Although Directive 1088 refers to a “supervising practitioner,” it treats that as person the “designee” who is personally responsible for ensuring the test results are communicated. VHA Directive 1088(1), at 4.
Overall, the discretionary function exception to the FTCA removes jurisdiction over only decisions that are susceptible to policy analysis. Cestonaro v. United States, 211 F.3d 749, 753 (3d Cir. 2000) (“The touchstone of the second step of the discretionary function test is susceptibility to policy analysis.”). The Court of Appeals for the Third Circuit has cautioned that “susceptibility analysis is not a toothless standard that the government can satisfy merely by associating a decision with a regulatory concern.” Id. at 755 (internal quotation marks omitted). Here, the United States does not even raise a vague regulatory concern.
Therefore, the Court will not dismiss any portions of Mr. Boyle's complaint based on the discretionary function exception to the FTCA.
IL Because the Court Denies the United States' Motion to Dismiss, the Court Also Denies the United States' Motion to Exclude Dr. Rothfield's Testimony
The United States again seeks to exclude the opinion testimony of Dr. Rothfield. The United States argues that Dr. Rothfield's testimony is not relevant because it pertains to claims barred by the discretionary function exception to the FTCA. For the reasons already discussed, the discretionary function exception does not apply to Mr. Boyle's claims. To the extent the United States criticizes the foundation for Dr. Rothfield's opinions (or the sparse nature of his three-page report and one-page supplemental report), a motion to dismiss for lack of subject matter jurisdiction is not the proper vehicle for this challenge.
The deadline for the United States to submit a Federal Rule of Evidence 702 (or “Daubert”) motion was February 10, 2022. Doc. No. 13 ¶ 2.

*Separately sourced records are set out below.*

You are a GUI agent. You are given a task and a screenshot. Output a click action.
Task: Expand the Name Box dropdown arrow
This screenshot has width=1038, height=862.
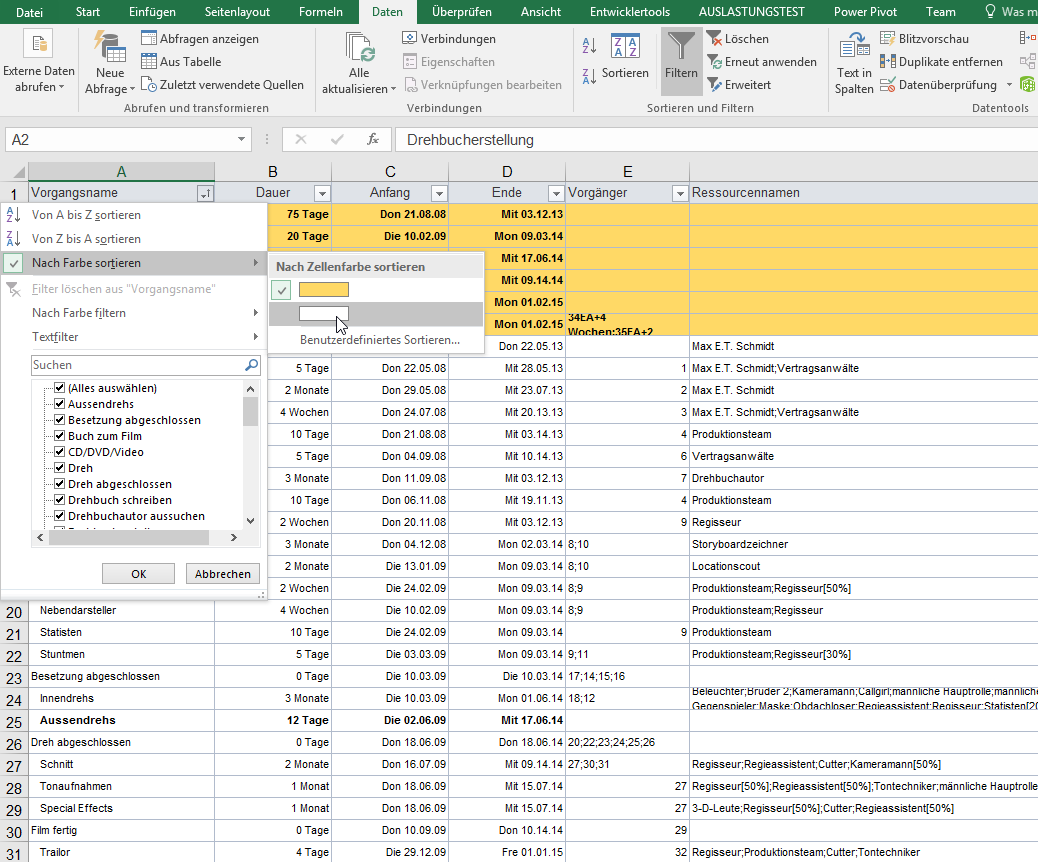[242, 140]
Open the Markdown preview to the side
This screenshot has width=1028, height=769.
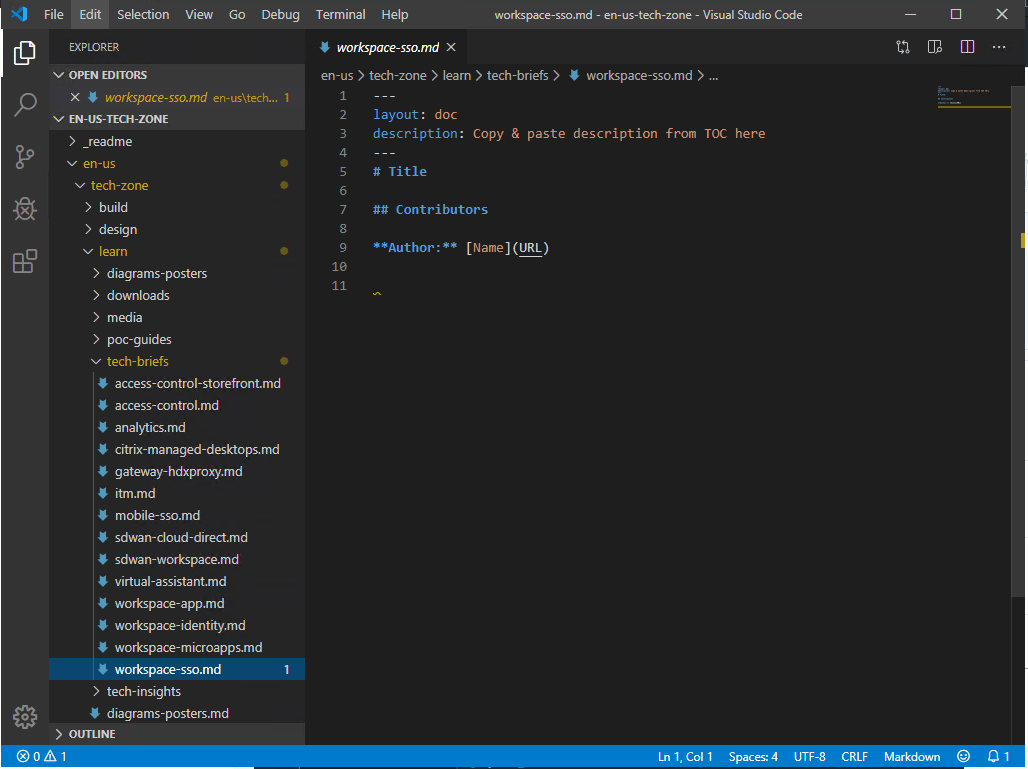pos(934,46)
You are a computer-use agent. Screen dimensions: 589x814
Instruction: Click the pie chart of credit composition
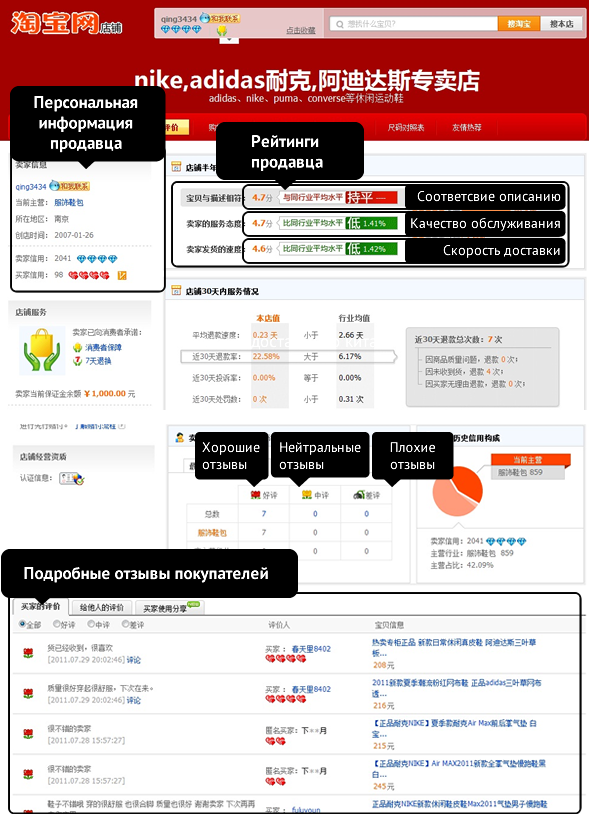(x=457, y=489)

The Court's denial of the request to exclude Dr. Rothfield's testimony is without prejudice and the United States remains able to file a motion in limine or object-on specific grounds-to Mr. Boyle's future request to qualify Dr. Rothfield as an expert witness during the bench trial.
Conclusion
For the foregoing reasons, the Court denies the United States' second motion to dismiss. An appropriate order follows.